Banyaknya pengeluaran negara membuat orang-orang di bagian keuangan negara menjadi berpikir keras untuk mencukupi kebutuhan negara dengan cara menyerap banyak pajak dari berbagai sektor. Pajak adalah kontribusi wajib kepada negara yang terutang oleh orang pribadi atau badan yang bersifat memaksa berdasarkan undang-undang, dengan tidak mendapatkan imbalan secara langsung dan digunakan untuk keperluan negara bagi sebesar-besarnya kemakmuran rakyat (Balai Pustaka : 2008).

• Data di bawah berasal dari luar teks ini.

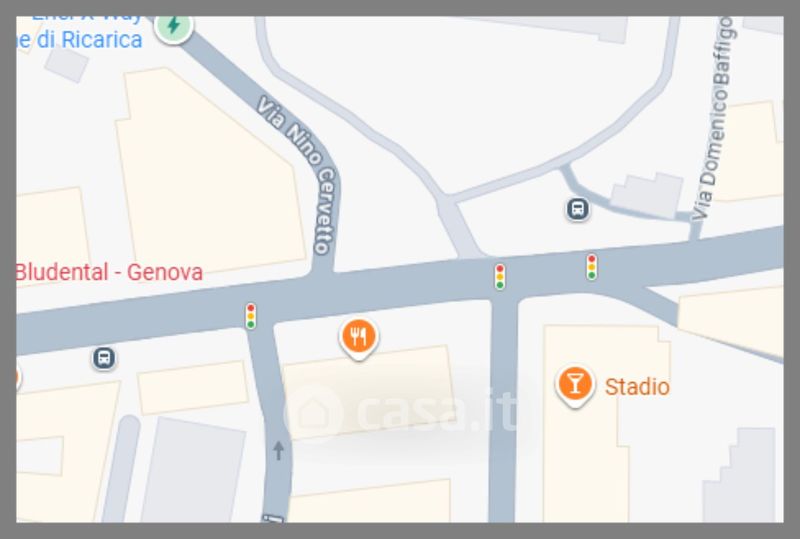The image size is (800, 539).
Task: Click the middle traffic light icon
Action: point(500,277)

Penerimaan pajak dari berbagai sektor tersebut satu di antaranya adalah penerimaan pajak dari dalam negeri. Pajak dari dalam negeri tersebut terdiri dari pajak penghasilan migas dan non migas. Secara mendetailnya Penerimaan non migas terdiri dari yang pertama adalah pajak langsung yaitu pajak yang meliputi pajak pendapatan dan pajak perseroan, sedangkan yang kedua adalah pajak tidak langsung yang meliputi pajak penjualan, pajak impor, ekspor, cukai, bea masuk, dan sebagainya, dan yang terakhir adalah penerimaan bukan pajak yang berasal dari keuntungan perusahaan negara (BUMN ataupun BUMD), denda atau sita, pencetakan uang, hibah dan sumbangan, dan pinjaman.Dari pajak dalam negeri saja sudah banyak sektor yang membantu pengumpulan dana untuk anggaran pembelanjaan negara. Tapi, tetap saja masih dianggap kurang memadai untuk memenuhi kebutuhan negara.